▶ [What you should do] Going through the entries below, find how many lines hold "gear", then give that number alone.

▶ [Data shown]
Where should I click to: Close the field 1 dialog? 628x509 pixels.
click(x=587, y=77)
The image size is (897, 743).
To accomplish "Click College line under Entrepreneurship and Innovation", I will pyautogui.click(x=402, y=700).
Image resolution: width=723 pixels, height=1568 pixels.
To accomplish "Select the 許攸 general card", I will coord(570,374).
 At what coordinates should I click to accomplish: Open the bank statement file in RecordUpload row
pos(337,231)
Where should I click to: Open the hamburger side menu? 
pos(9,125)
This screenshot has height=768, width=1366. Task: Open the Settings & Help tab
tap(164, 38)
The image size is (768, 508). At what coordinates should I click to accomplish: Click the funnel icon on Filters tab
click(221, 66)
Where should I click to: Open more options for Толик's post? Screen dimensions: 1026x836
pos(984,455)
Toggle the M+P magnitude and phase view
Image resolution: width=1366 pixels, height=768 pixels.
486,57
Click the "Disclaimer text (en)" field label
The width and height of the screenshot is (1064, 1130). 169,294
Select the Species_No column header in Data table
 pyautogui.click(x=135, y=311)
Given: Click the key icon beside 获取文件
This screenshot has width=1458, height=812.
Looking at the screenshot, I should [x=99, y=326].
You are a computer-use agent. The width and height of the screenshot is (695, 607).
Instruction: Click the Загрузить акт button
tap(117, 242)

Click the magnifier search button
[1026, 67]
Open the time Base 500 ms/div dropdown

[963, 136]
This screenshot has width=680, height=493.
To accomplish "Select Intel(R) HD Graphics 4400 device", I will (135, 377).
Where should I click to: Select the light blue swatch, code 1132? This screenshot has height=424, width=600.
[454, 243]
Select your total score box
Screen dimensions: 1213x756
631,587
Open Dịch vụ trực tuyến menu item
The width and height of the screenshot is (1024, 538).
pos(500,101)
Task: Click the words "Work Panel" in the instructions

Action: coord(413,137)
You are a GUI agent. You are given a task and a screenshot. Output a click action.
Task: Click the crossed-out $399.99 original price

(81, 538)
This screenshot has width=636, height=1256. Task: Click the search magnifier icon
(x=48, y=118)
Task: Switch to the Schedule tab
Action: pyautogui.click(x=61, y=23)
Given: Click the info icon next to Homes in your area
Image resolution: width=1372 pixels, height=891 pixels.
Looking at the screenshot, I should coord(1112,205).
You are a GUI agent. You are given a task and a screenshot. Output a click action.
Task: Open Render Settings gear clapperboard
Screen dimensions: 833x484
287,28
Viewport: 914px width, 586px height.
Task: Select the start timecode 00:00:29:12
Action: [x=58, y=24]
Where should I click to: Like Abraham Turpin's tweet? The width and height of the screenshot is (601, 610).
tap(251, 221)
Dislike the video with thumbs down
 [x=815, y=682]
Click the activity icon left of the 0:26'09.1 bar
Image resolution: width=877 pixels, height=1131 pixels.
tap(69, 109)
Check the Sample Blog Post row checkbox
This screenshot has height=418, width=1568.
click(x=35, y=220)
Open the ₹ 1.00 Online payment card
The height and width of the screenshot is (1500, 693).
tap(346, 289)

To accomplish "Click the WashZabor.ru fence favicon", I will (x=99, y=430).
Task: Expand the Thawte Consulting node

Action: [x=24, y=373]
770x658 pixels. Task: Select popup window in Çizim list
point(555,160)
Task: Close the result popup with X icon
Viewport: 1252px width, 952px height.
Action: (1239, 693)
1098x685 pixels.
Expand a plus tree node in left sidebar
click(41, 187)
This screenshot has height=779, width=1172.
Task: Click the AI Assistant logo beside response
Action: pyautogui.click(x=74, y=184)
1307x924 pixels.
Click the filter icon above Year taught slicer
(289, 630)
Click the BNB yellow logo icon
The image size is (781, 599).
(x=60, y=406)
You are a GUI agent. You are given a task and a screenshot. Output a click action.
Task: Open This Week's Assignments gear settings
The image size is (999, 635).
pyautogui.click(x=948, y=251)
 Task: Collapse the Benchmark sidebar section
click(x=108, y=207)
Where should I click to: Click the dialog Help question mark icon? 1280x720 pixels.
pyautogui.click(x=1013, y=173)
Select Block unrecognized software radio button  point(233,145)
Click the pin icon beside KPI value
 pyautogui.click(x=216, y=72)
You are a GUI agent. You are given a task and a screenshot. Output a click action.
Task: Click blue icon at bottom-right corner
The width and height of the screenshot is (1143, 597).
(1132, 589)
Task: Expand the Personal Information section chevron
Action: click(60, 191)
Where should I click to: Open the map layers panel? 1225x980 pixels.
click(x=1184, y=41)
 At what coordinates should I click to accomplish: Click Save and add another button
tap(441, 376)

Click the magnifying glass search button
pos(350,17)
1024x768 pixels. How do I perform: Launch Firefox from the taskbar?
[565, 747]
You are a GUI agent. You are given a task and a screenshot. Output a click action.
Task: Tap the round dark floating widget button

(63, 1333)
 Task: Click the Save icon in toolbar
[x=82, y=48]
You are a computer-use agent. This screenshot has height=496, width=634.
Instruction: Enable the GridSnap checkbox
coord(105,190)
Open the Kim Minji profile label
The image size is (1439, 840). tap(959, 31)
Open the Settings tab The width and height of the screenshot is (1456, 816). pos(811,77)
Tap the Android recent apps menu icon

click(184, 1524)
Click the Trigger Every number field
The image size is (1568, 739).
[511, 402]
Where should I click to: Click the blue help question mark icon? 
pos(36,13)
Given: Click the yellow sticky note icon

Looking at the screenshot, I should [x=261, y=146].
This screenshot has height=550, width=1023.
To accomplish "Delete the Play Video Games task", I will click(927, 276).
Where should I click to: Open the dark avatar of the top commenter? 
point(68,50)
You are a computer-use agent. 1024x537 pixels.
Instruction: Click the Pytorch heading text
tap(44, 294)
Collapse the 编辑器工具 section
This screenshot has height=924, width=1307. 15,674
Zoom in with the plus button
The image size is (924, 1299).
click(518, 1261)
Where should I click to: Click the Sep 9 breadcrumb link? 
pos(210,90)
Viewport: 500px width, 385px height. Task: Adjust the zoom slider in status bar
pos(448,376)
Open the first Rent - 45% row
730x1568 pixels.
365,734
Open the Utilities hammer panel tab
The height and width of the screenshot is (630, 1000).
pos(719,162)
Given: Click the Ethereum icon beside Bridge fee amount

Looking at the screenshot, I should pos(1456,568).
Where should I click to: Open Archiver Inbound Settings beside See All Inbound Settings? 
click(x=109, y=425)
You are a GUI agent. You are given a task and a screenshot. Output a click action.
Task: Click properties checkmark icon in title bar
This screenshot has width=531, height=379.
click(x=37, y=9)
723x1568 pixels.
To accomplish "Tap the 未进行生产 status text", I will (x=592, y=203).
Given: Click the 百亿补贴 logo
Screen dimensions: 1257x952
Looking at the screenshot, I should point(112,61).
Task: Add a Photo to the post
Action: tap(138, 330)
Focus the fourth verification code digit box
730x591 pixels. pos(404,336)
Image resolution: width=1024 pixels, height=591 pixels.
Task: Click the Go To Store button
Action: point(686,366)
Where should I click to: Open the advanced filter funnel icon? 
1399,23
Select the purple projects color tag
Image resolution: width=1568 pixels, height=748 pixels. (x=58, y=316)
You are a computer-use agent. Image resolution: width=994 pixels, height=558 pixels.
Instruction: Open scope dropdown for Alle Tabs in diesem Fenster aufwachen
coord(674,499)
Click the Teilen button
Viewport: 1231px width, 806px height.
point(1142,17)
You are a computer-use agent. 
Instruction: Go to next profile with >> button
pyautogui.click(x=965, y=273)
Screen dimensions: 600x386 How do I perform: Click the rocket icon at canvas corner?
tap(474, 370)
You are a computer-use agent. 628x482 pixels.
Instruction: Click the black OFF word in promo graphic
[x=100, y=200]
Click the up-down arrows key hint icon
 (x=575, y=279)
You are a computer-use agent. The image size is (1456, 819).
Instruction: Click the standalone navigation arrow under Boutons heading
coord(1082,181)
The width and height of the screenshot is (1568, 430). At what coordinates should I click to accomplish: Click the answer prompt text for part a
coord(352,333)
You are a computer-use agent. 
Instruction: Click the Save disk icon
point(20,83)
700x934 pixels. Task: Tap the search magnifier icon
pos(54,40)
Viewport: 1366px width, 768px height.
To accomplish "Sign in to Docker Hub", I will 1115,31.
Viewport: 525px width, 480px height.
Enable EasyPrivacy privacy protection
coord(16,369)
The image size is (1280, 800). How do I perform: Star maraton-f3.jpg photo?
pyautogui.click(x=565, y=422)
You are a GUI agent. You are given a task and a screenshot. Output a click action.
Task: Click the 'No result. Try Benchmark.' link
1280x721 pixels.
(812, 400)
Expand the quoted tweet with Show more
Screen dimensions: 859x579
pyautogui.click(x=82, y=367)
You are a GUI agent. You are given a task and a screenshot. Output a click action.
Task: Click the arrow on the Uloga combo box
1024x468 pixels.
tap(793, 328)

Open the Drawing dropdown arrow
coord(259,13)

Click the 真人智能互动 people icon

▶ [Output for this task] 2